▸ **Problem statement**
Can you pull out, word for word, the run of lines that opens with the line containing "You are a GUI" and closes with the one containing "click(242, 69)", leaving the pictures out of your answer?
....
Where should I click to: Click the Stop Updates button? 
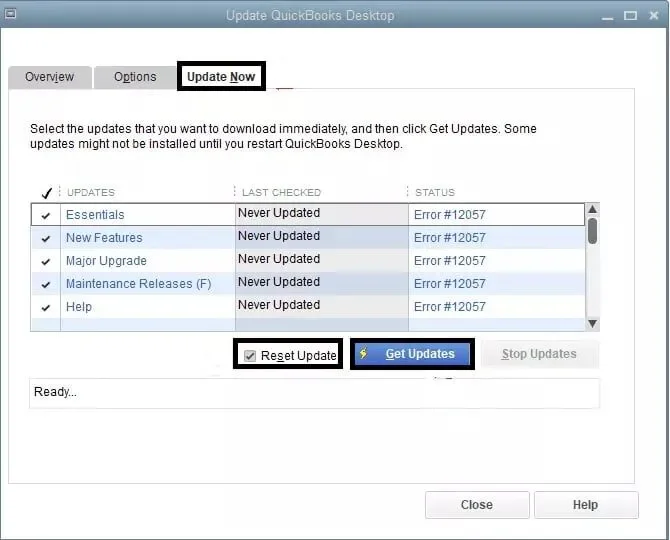tap(540, 354)
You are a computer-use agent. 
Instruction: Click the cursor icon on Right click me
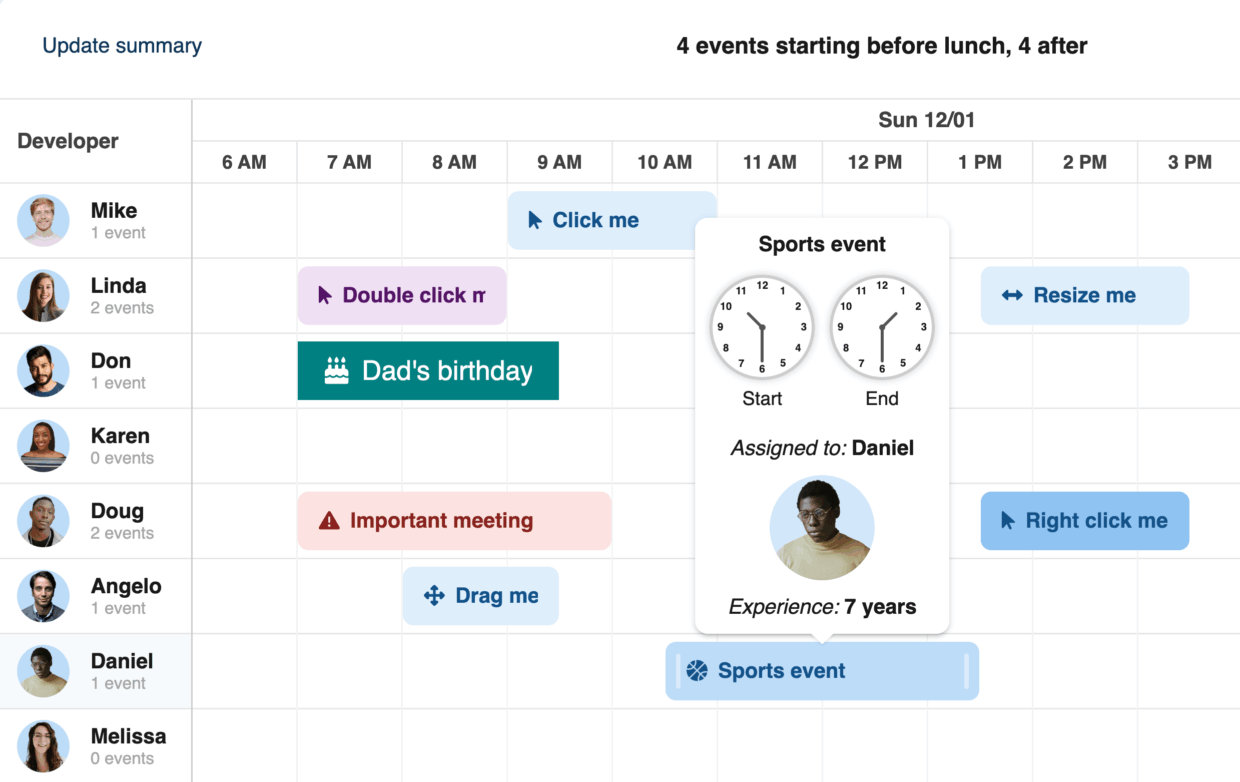[x=1008, y=521]
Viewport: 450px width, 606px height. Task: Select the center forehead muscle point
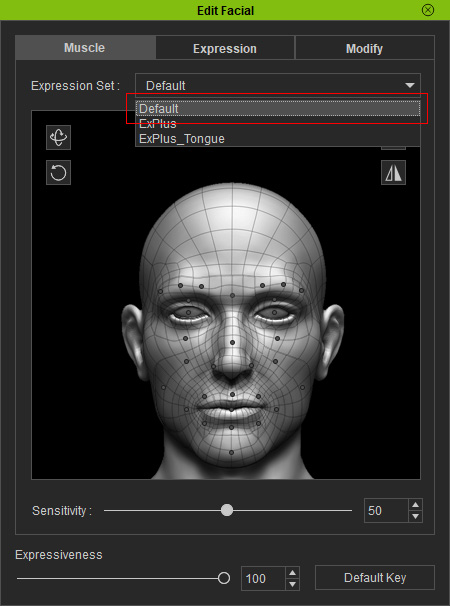[x=232, y=295]
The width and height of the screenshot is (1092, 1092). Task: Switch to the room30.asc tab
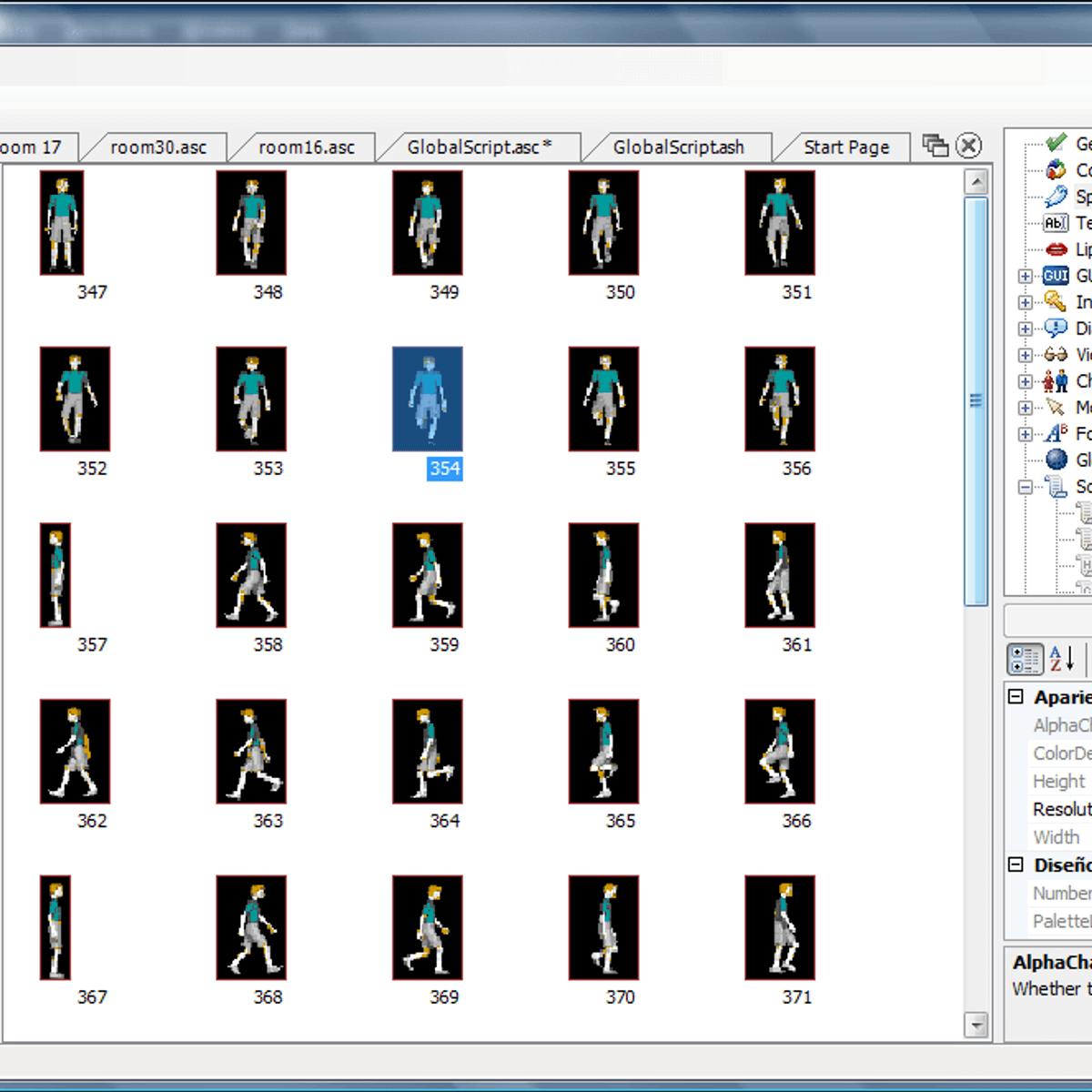tap(158, 147)
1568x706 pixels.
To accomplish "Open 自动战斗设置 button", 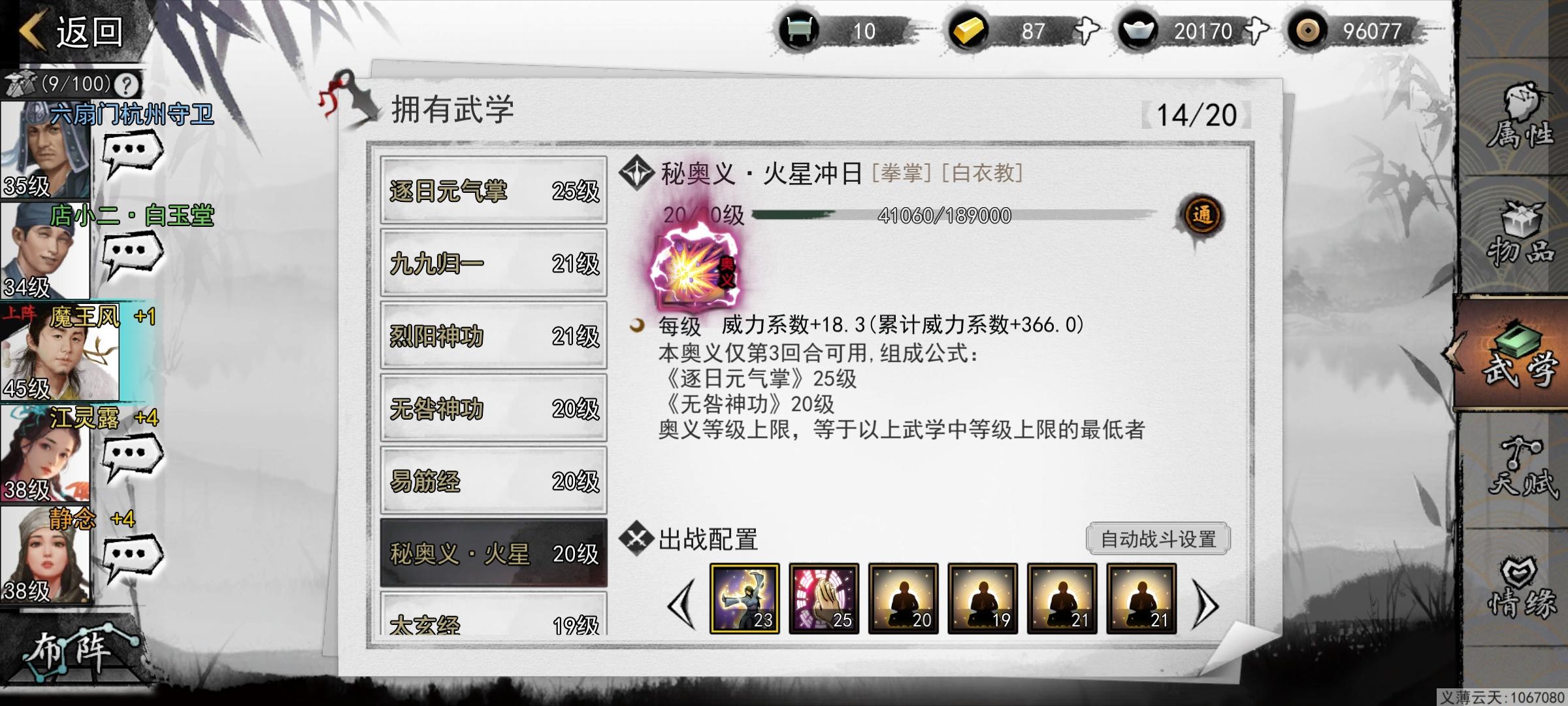I will (x=1158, y=539).
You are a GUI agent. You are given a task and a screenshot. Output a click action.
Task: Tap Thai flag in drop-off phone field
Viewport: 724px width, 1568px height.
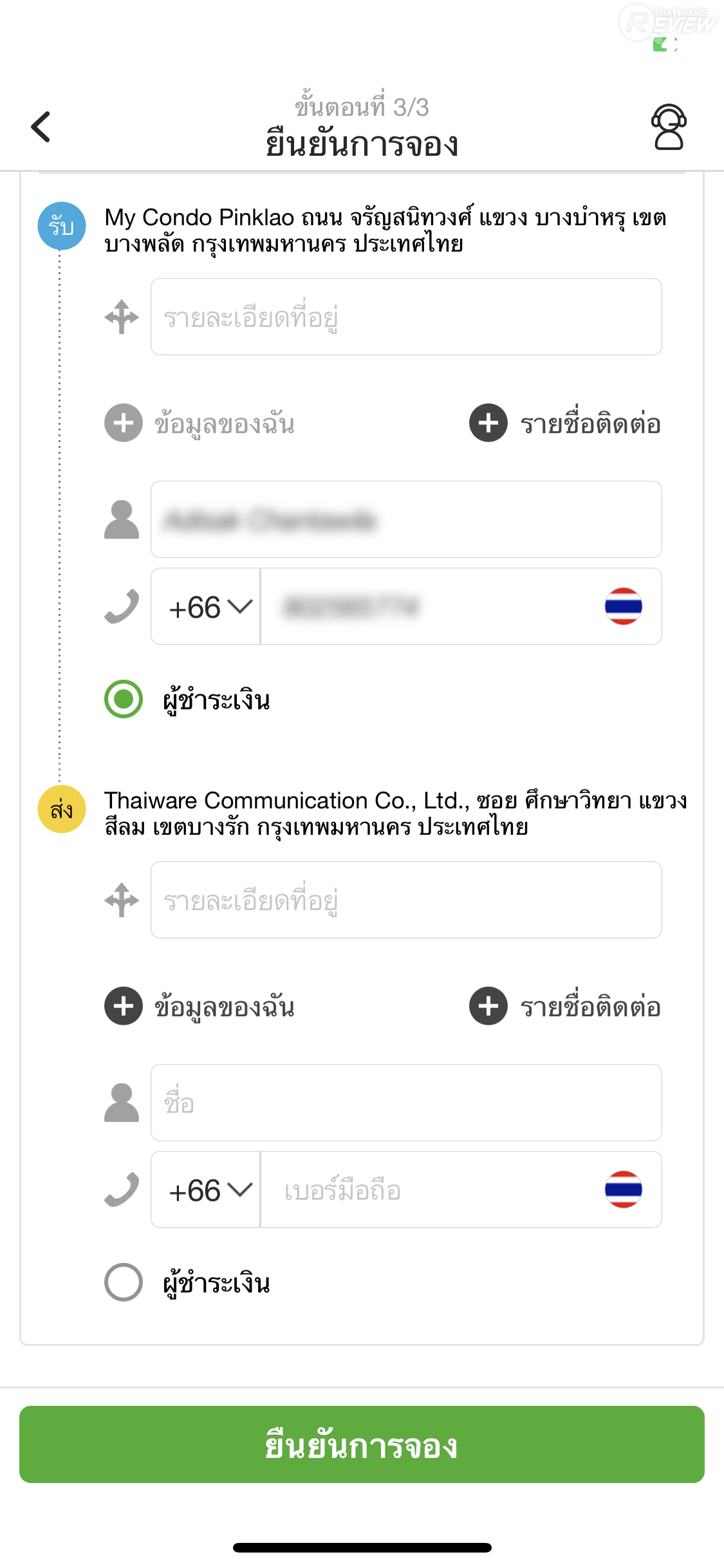(623, 1190)
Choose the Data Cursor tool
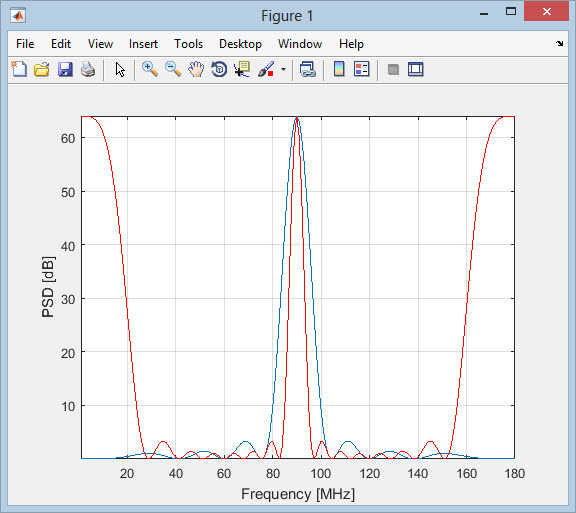 click(242, 69)
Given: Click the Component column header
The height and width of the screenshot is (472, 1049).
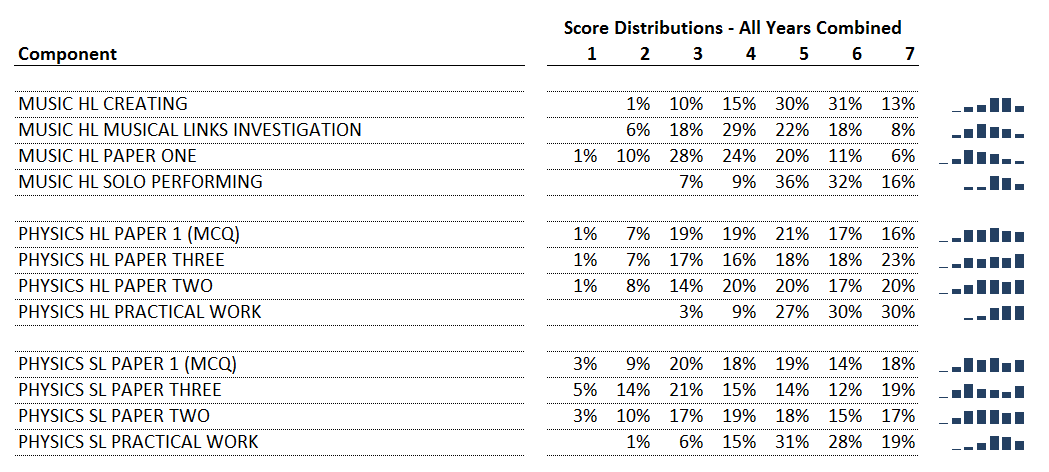Looking at the screenshot, I should pyautogui.click(x=68, y=53).
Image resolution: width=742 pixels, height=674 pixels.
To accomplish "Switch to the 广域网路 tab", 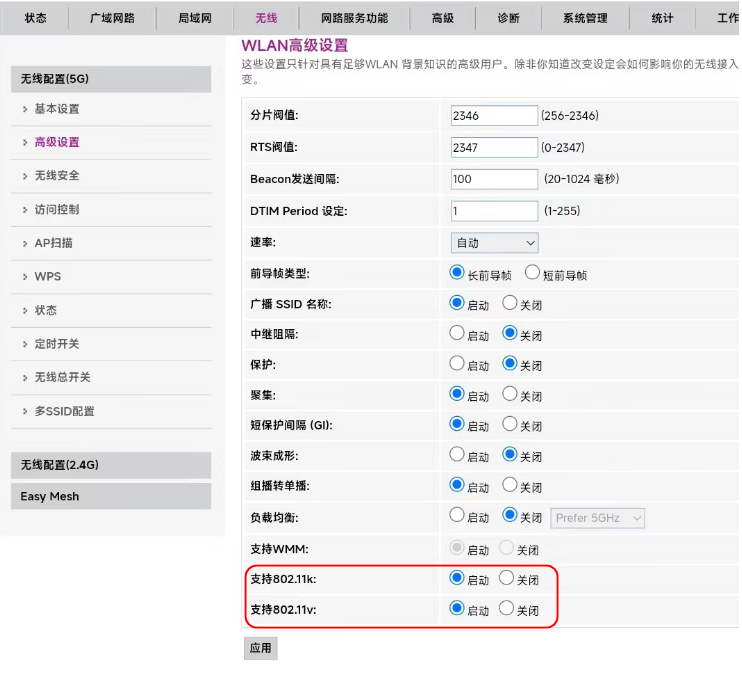I will pos(112,18).
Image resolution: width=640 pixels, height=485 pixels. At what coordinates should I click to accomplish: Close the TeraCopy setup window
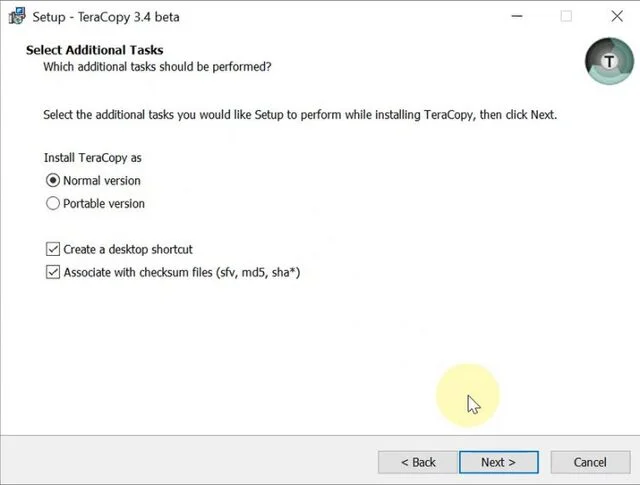(x=617, y=17)
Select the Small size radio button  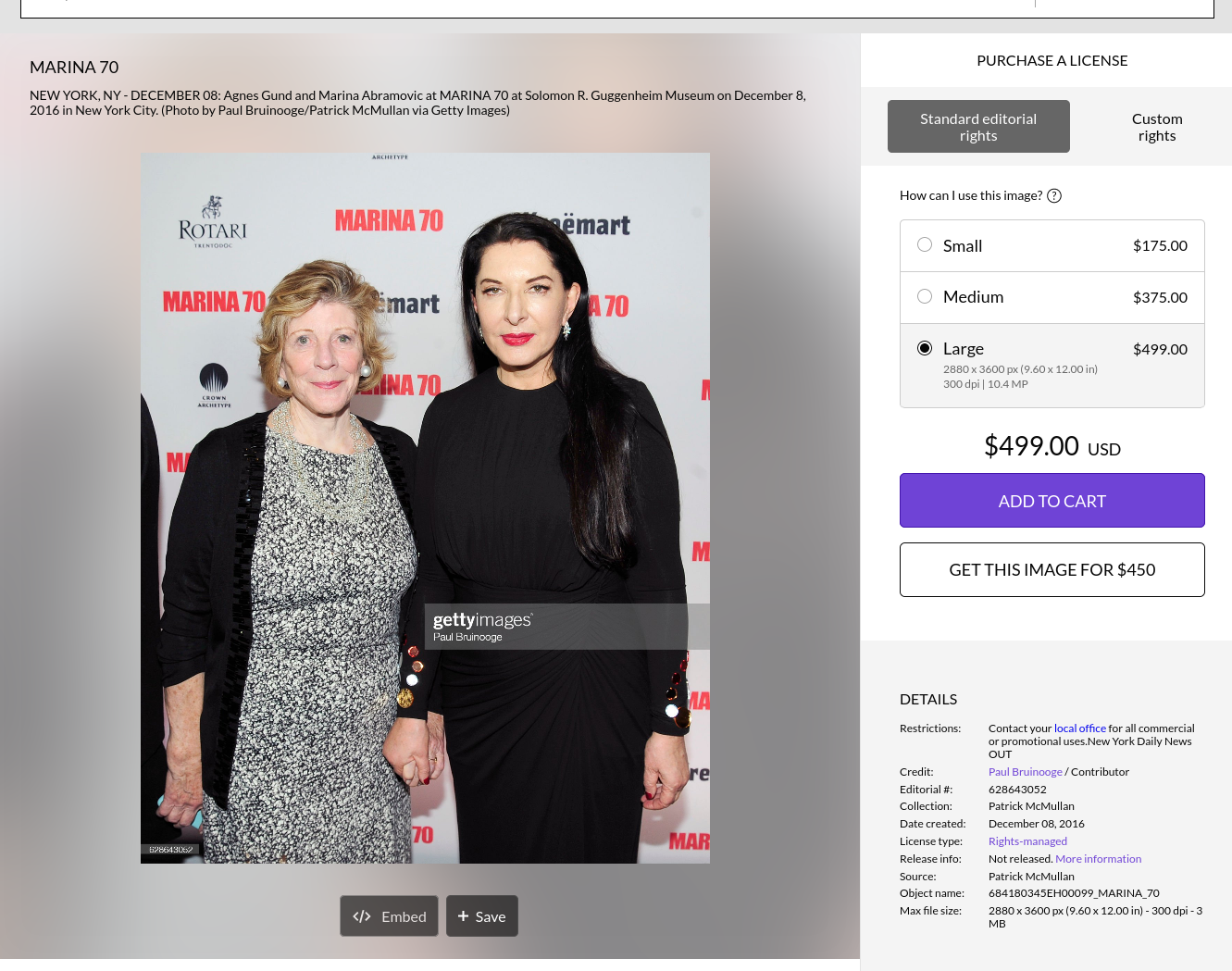click(925, 244)
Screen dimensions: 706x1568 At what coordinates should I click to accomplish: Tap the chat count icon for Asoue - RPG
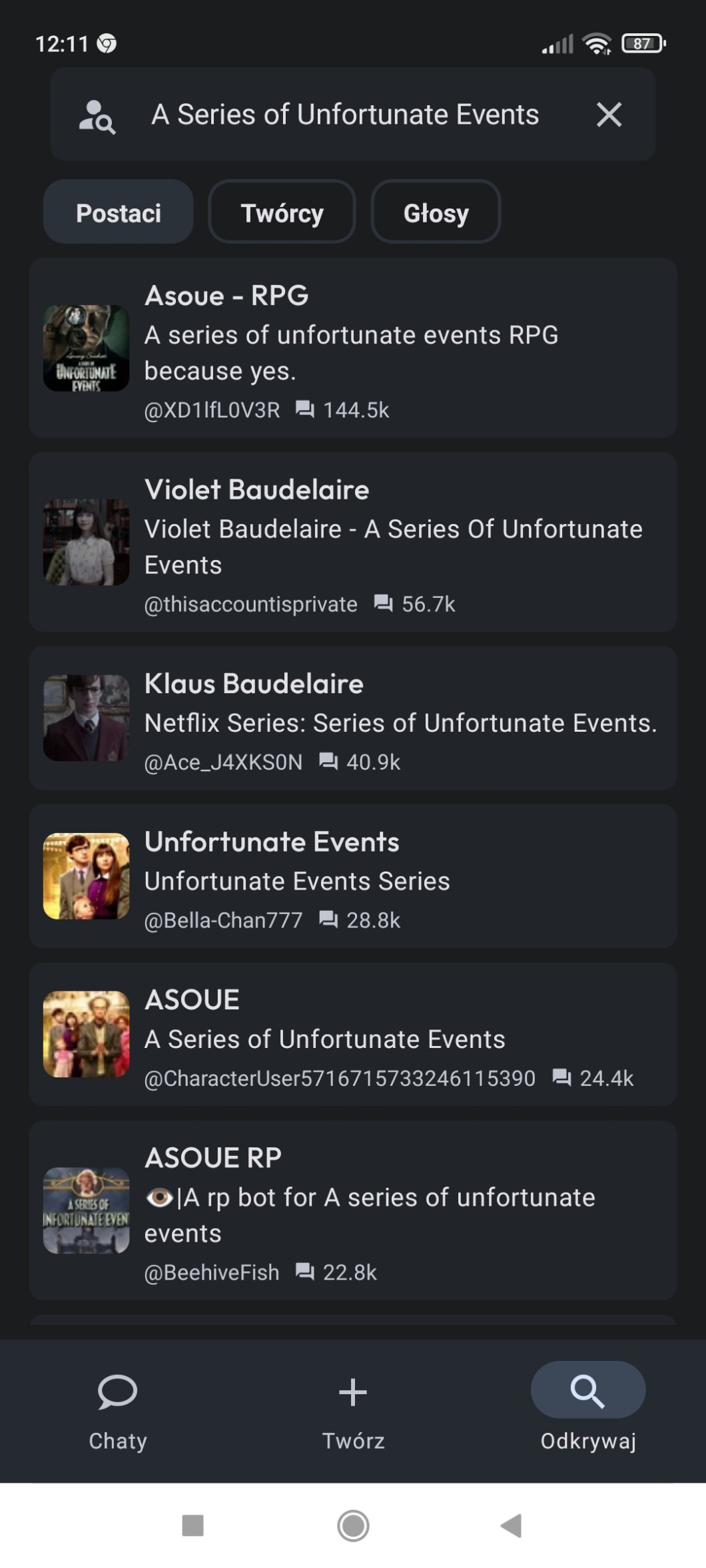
....
▸ **Answer to this problem**
You are a GUI agent. You are given a task and a screenshot. Output a click action.
Task: Tap Thai flag in drop-off phone field
Viewport: 724px width, 1568px height.
(623, 1190)
Choose the Data Cursor tool
 click(242, 69)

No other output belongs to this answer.